— TEXTAUSZUG —
=======
# Rekursion programmieren



## Maultäschle (24. Jan 2017)

Hello,

ich würde gerne diese Funktion rekursiv programmieren:
f(x)={ x-15, x>150
           f(f(x-16)) sonst}

Ich hätte daraus eine Funktion mit if und Else gemacht, aber ich soll die rekursiv programmieren und da hab ich keine Ahnung, wie ich vorgehen soll...


----------



## JCODA (25. Jan 2017)

versuch es mal mit if else, und poste deinen Code. 
Du musst sehr wahrscheinlich if/else in der rekursiven Version benutzen ...


----------



## Meniskusschaden (25. Jan 2017)

Vielleicht habe ich da noch einen Denkfehler, aber mir leuchtet der Sinn der Aufgabe nicht ein. Entweder x ist größer als 150. Dann wird 15 subtrahiert und man ist fertig.
=======
— GESTELLTE AUFGABE A —
Beantworte anhand des Forenthreads zur Rekursion die folgenden Fragen:
(i) Unter welcher Bedingung liefert die Funktion den Wert x-15?
(ii) Welche Kontrollstruktur muss laut JCODA sehr wahrscheinlich auch in der rekursiven Version verwendet werden?
(iii) Was leuchtet Meniskusschaden nicht ein?
— GESTELLTE AUFGABE B —
Fasse den Forenthread zur Rekursion in zwei Sätzen zusammen.
— GESTELLTE AUFGABE C —
Entnimm dem Forenthread zur Rekursion wortgetreu die Passage von „Ich hätte daraus“ bis „JCODA (25. Jan 2017)“.
=======
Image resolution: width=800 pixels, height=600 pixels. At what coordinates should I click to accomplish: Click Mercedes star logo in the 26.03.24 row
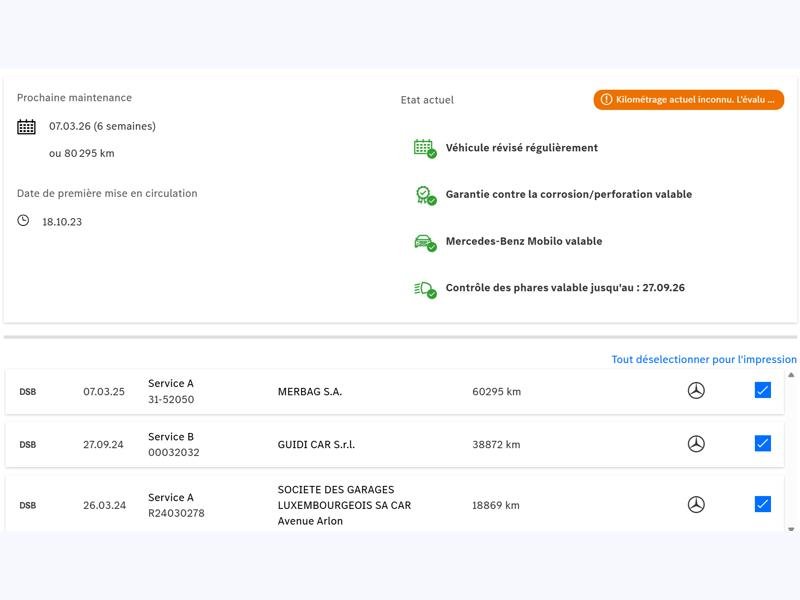[x=696, y=505]
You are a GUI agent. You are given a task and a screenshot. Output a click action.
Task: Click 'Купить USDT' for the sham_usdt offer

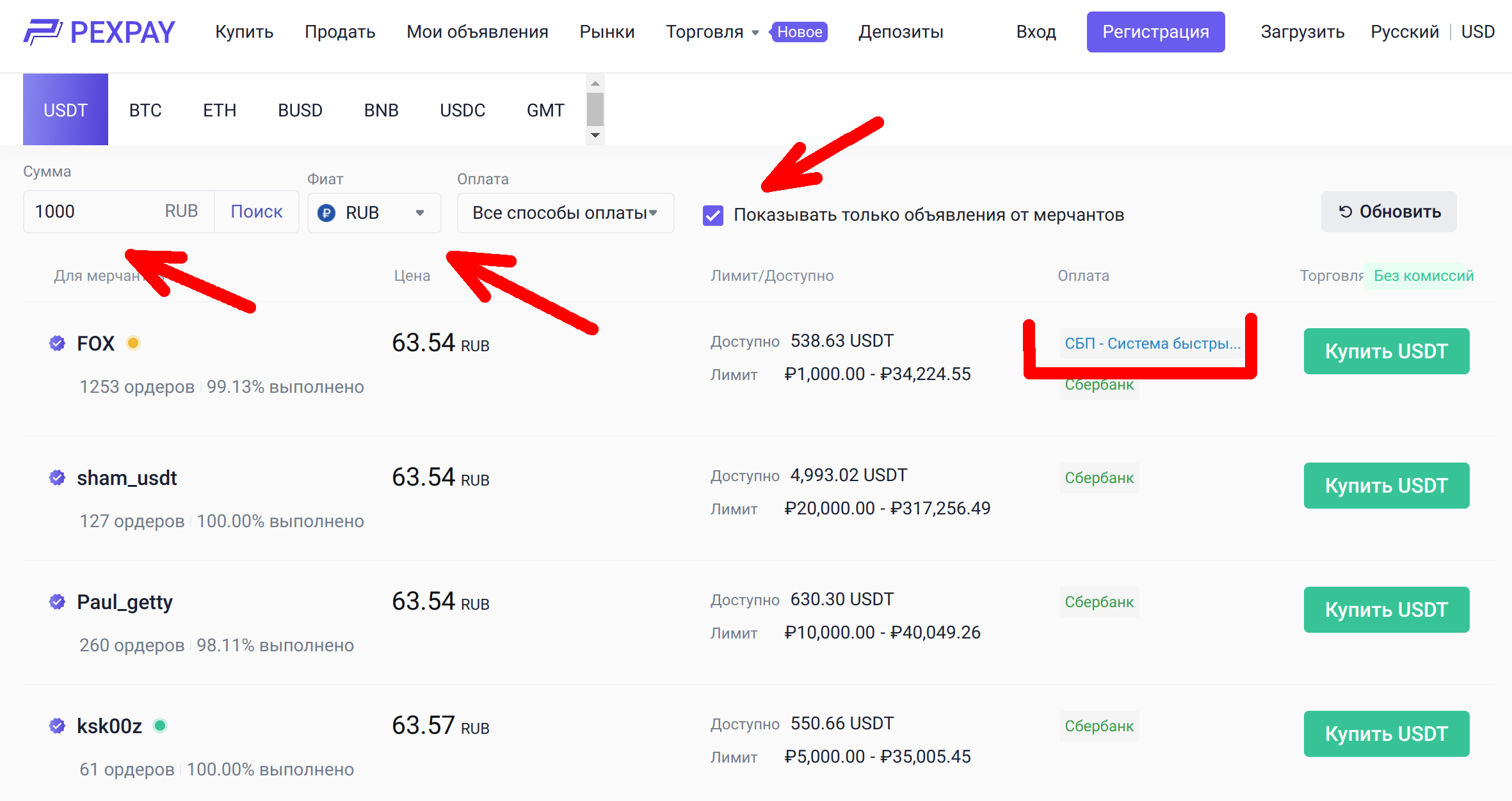pyautogui.click(x=1386, y=486)
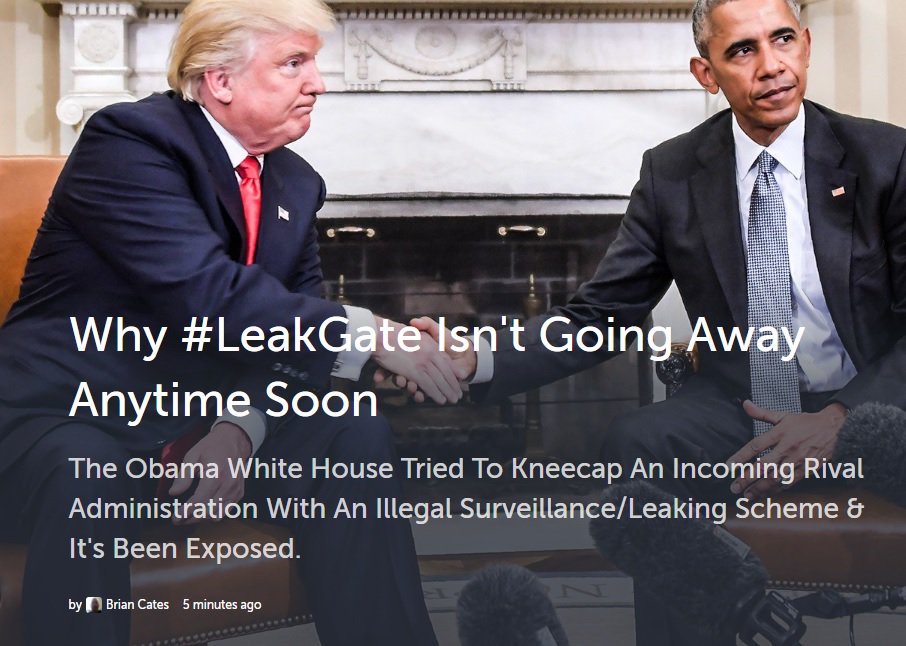Click the "Anytime Soon" headline line
Viewport: 906px width, 646px height.
point(223,400)
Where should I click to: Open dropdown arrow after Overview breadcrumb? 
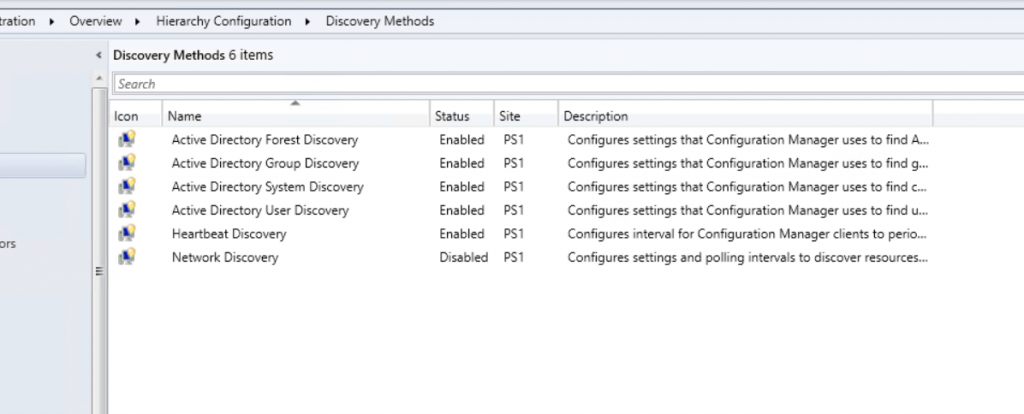(138, 22)
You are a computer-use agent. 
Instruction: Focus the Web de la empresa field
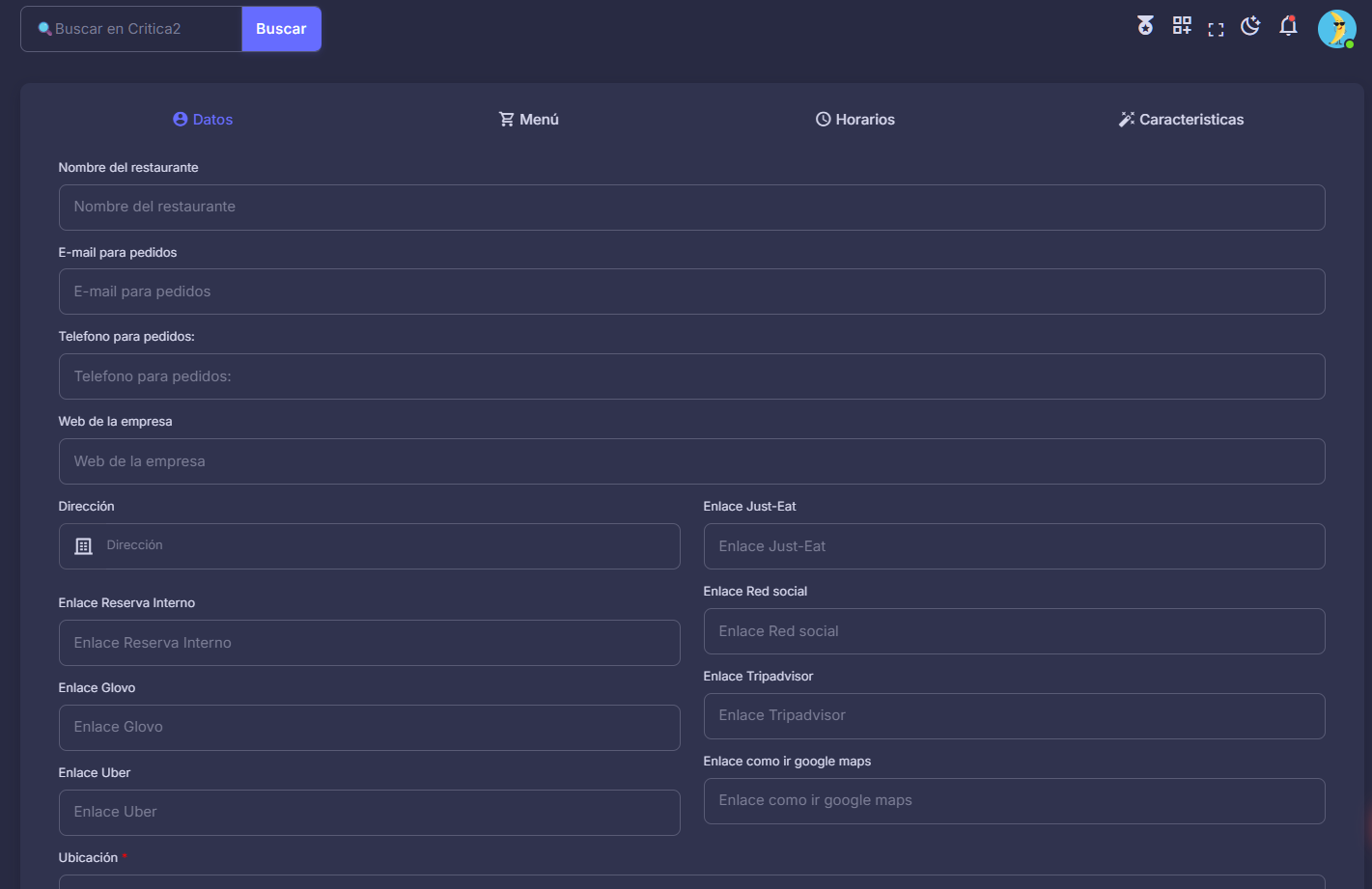691,461
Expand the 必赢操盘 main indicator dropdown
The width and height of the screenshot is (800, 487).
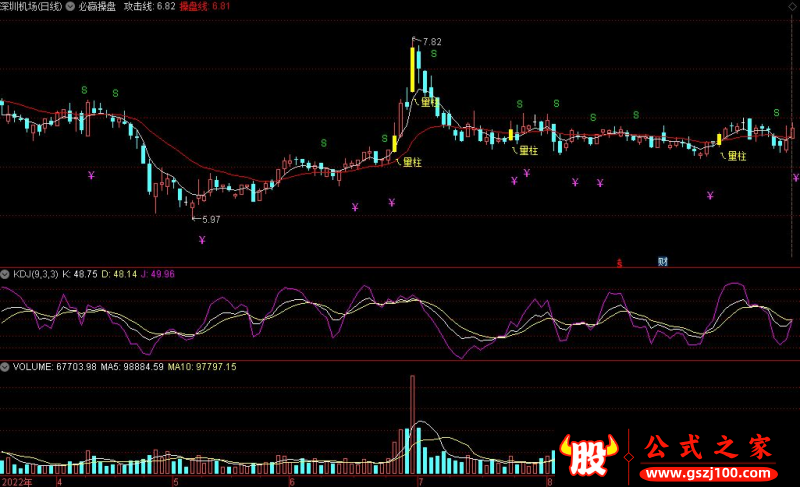[70, 6]
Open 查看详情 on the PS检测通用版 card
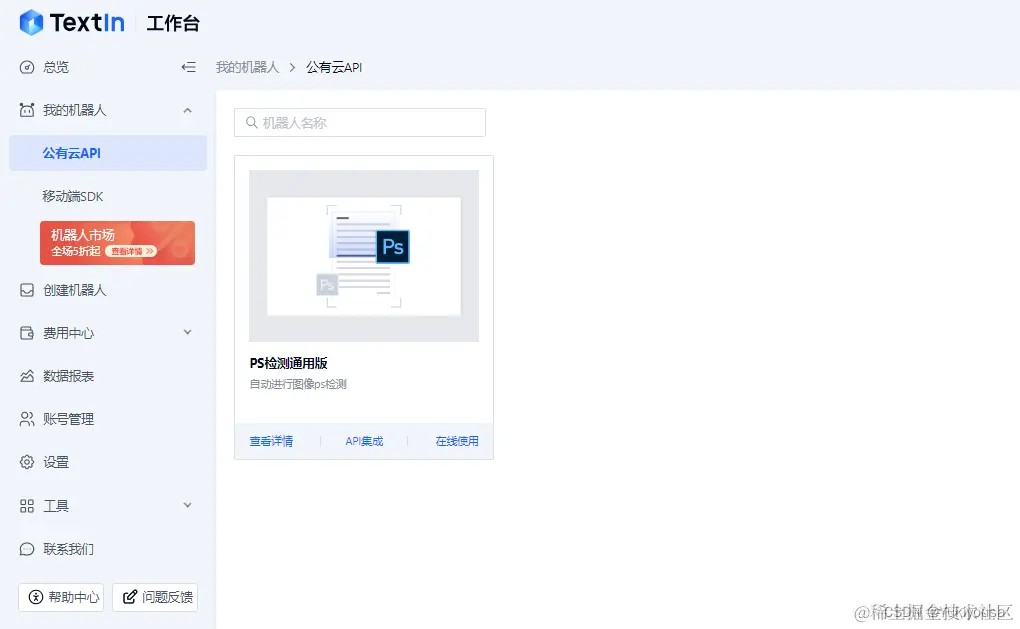The image size is (1020, 629). pyautogui.click(x=270, y=441)
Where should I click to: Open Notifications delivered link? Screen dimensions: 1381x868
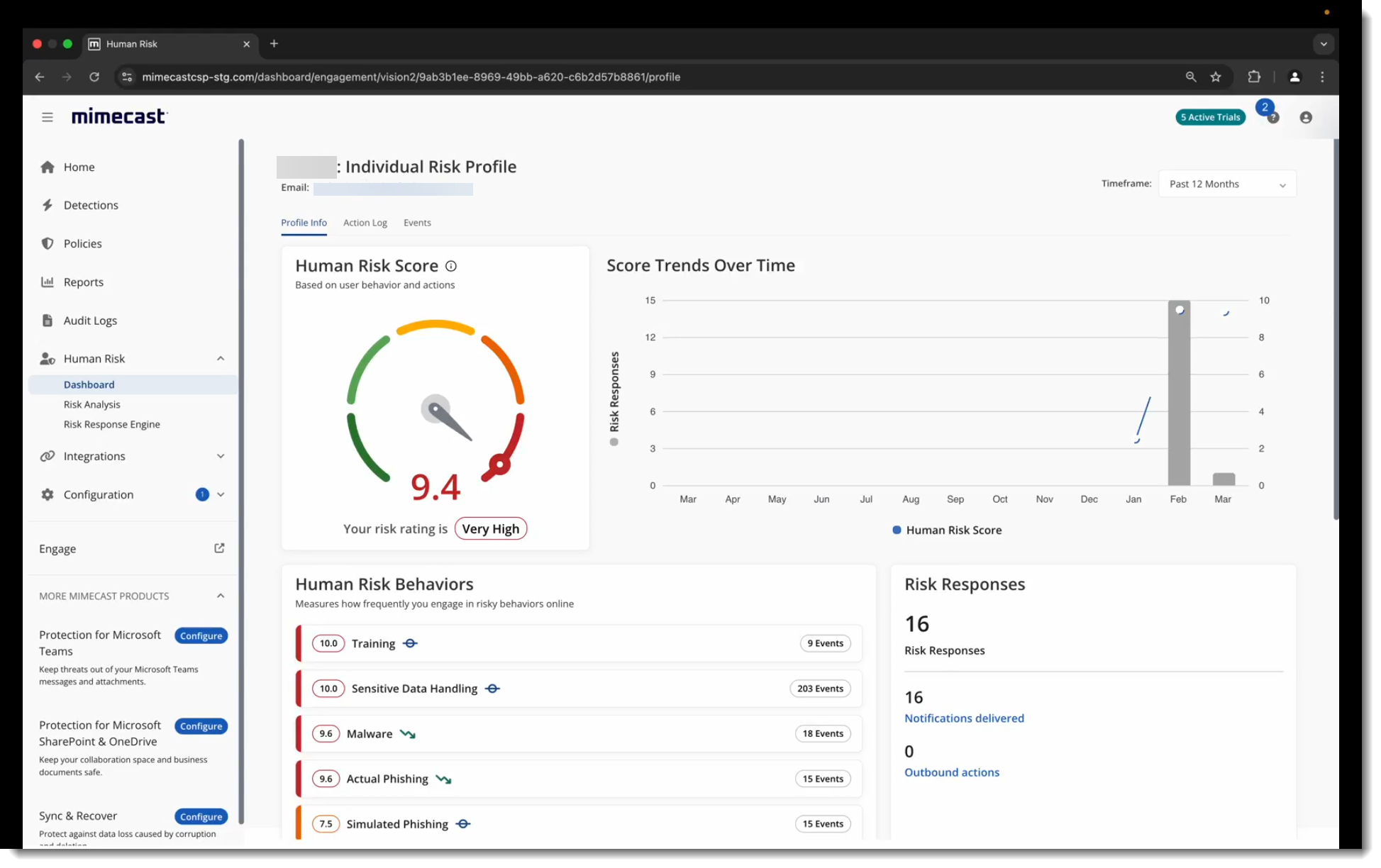964,718
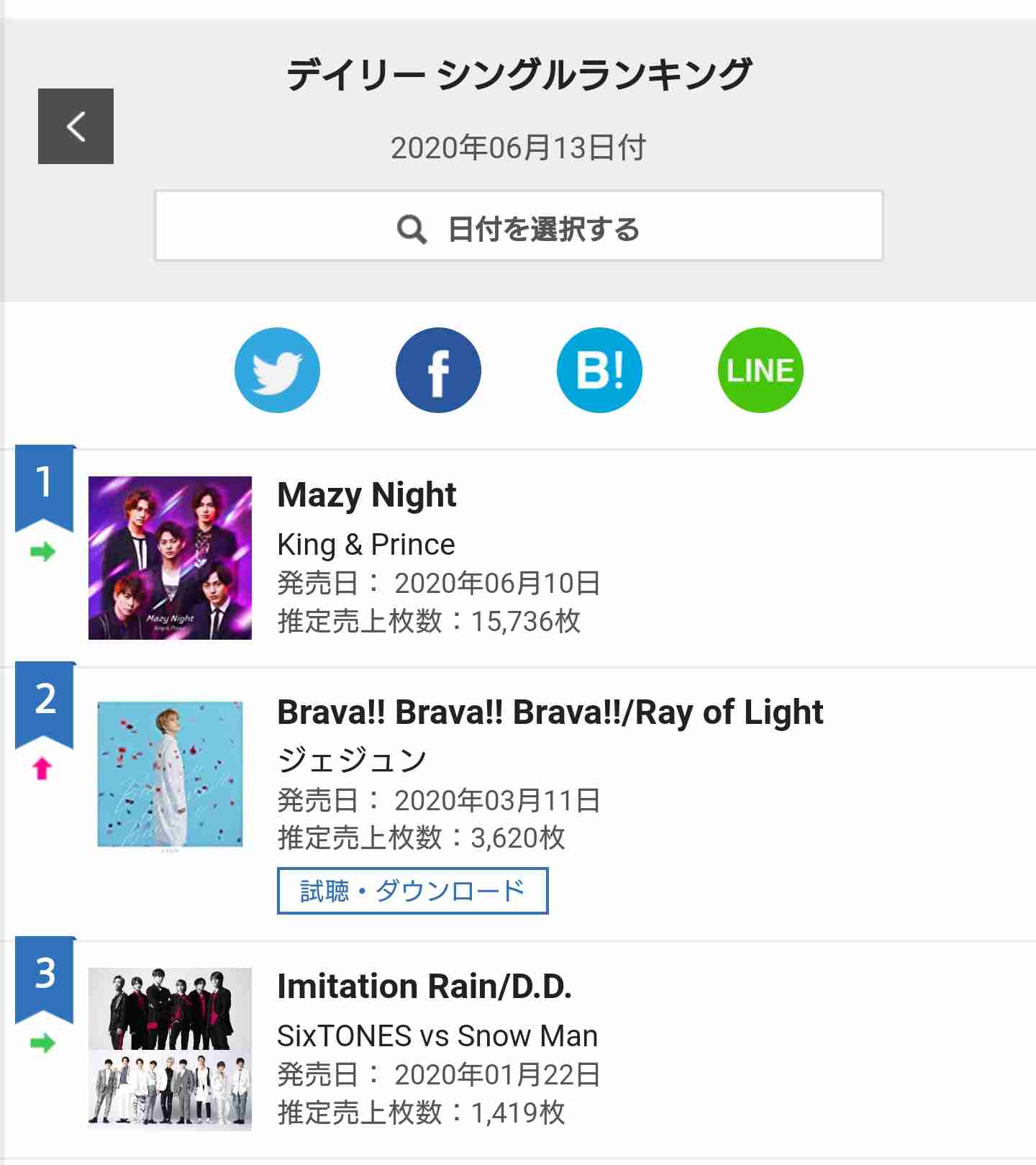Image resolution: width=1036 pixels, height=1165 pixels.
Task: Go back with the left chevron button
Action: [x=76, y=126]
=======
— VOLLSTÄNDIGE AUSGABE A —
(i) Wenn x größer als 150 ist.
(ii) if/else.
(iii) Der Sinn der Aufgabe.

— VOLLSTÄNDIGE AUSGABE B —
Maultäschle möchte eine Funktion rekursiv programmieren, die für x>150 den Wert x-15 und sonst f(f(x-16)) liefert, hat dafür aber keine Ahnung vom Vorgehen. JCODA rät, es mit if/else zu versuchen und den Code zu posten, während Meniskusschaden der Sinn der Aufgabe nicht einleuchtet.

— VOLLSTÄNDIGE AUSGABE C —
Ich hätte daraus eine Funktion mit if und Else gemacht, aber ich soll die rekursiv programmieren und da hab ich keine Ahnung, wie ich vorgehen soll...


----------



## JCODA (25. Jan 2017)